Career series: Lisa Larrimore Ouellette
Tell us about the course of your career.
I thought I wanted to be a research physicist, but in the final year of my PhD at Cornell University, I realised that the research questions I had focused on weren’t the kind of problems I wanted to study for the rest of my career.
I had always been interested in bigger-picture questions of science policy, and I read an article about patent law that inspired me to go to law school. My first exposure to legal scholarship and research came during a seminar in my first year at Yale Law School, and I loved it.
Afterwards, I clerked on the Federal Circuit and Second Circuit, did a post-doctorate at Yale Law School, and started teaching at Stanford Law School in 2014.
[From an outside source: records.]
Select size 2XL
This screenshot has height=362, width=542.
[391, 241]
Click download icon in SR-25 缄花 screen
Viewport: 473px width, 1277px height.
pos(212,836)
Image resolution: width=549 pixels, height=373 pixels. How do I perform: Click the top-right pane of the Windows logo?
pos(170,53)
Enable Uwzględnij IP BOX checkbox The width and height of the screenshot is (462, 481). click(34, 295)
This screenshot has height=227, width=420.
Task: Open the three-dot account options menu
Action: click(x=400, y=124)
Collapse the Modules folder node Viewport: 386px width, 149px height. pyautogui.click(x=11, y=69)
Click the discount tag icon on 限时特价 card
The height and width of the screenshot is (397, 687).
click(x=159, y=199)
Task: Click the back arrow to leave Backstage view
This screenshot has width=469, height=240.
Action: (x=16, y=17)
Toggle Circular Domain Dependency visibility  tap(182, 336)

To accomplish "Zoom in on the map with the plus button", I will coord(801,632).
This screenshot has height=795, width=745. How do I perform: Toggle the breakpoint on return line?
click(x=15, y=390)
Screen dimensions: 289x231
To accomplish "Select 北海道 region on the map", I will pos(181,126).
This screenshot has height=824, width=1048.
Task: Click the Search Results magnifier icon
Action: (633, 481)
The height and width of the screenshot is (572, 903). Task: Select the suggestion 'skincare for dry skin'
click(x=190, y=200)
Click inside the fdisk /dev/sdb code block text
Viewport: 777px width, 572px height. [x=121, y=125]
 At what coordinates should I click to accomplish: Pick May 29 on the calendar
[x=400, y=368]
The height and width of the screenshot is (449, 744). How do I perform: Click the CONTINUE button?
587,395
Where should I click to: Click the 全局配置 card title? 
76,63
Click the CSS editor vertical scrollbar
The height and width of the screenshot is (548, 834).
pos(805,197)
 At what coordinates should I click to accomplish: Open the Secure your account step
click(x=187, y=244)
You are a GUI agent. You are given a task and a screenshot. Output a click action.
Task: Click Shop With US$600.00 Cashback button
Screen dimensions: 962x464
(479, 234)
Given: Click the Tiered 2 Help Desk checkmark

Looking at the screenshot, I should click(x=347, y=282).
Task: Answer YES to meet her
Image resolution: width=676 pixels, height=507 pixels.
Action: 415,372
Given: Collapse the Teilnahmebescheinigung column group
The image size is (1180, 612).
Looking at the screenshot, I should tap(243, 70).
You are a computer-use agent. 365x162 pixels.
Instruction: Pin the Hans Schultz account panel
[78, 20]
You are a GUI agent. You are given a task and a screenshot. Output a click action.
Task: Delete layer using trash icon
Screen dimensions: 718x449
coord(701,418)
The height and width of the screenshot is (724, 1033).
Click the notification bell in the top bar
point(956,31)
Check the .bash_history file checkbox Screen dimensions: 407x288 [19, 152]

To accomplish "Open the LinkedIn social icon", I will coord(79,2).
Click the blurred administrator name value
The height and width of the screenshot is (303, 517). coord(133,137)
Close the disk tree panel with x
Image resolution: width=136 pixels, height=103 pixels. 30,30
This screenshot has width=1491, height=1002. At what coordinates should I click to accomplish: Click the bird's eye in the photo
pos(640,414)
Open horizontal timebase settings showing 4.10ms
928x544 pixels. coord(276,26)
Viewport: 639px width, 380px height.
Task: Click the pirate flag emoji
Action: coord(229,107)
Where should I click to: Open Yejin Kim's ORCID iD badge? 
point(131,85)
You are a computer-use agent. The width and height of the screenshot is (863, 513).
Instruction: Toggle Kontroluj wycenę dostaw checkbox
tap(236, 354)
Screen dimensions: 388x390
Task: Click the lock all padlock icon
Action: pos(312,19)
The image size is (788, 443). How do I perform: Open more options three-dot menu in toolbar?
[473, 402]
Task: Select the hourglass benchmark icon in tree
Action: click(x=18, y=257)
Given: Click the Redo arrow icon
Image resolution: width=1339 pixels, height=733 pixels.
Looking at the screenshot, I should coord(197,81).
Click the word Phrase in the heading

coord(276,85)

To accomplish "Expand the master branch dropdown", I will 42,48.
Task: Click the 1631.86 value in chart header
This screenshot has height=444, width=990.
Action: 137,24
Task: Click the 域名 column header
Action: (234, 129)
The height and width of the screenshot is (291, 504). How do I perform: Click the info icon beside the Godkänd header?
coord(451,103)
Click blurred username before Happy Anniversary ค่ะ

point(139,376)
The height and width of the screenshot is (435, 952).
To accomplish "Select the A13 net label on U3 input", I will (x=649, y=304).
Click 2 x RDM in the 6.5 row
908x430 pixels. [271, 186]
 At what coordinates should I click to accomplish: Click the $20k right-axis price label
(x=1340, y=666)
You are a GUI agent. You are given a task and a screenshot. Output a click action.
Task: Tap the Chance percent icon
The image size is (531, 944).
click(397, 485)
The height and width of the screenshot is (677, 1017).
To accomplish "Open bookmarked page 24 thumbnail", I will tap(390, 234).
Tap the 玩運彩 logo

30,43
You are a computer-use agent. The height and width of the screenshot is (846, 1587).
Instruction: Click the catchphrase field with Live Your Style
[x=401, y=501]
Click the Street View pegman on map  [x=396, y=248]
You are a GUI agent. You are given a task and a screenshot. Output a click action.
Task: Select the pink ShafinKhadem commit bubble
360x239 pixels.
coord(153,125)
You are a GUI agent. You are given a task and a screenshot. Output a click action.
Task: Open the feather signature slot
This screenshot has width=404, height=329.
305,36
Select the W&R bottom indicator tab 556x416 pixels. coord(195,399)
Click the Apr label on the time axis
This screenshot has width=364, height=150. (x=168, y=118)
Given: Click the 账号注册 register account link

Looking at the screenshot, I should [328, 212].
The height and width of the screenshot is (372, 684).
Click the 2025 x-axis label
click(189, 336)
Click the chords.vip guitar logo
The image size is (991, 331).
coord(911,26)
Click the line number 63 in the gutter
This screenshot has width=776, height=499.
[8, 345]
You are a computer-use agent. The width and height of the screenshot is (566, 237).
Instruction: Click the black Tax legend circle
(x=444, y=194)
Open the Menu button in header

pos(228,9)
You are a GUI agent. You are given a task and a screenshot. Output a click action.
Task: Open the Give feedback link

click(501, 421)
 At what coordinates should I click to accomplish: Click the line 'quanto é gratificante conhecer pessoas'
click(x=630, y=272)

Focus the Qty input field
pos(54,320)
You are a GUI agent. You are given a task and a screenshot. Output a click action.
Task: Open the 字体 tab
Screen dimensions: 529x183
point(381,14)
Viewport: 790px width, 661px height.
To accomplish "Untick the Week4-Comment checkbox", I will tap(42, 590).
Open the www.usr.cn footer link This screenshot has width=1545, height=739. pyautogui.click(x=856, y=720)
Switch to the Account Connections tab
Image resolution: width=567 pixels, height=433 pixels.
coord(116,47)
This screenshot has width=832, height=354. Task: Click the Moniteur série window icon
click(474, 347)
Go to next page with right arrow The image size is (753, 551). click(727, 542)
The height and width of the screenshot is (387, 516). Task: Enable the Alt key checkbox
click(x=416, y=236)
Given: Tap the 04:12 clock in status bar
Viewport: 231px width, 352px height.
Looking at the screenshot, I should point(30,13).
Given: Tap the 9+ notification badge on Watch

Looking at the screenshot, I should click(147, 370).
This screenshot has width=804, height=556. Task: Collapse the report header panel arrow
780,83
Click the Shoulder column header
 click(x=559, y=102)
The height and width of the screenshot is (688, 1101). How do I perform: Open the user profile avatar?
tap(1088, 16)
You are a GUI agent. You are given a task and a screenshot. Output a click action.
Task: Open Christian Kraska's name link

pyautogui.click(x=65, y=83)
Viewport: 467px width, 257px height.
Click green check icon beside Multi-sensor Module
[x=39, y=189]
Outline a typical day in your role.
There’s no “typical day” but the work of a law professor can generally be divided into teaching, scholarship, and service. I teach classes related to IP and innovation law, and the time I spend teaching includes many hours of preparation for each hour in the classroom, even for classes I’ve taught before.
I’m convinced by pedagogical research on the value of active learning for helping students recognise misconceptions and practise essential skills. So my classes are full of interactive activities such as multiple-choice polls or roleplay.
I’ve also been spending my sabbatical writing a free patent law casebook that will be published online this summer—which has been a rewarding project.
My legal scholarship has focused on improving our theoretical and empirical understanding of IP and innovation policy. For example, I surveyed scientists to learn how they use information in patents, and I conducted a three-year field experiment to see whether expert peer reviews could improve patent examination.
I also showed that the conventional wisdom that giving university inventors a higher share of patent royalties increases licensing income was due to coding errors. Lately, I’ve been interested in the impact of innovation laws on health issues, including the opioid crisis and the COVID-19 pandemic. Most of this research is conducted with wonderful co-authors—I find collaborative work more fun and intellectually fruitful.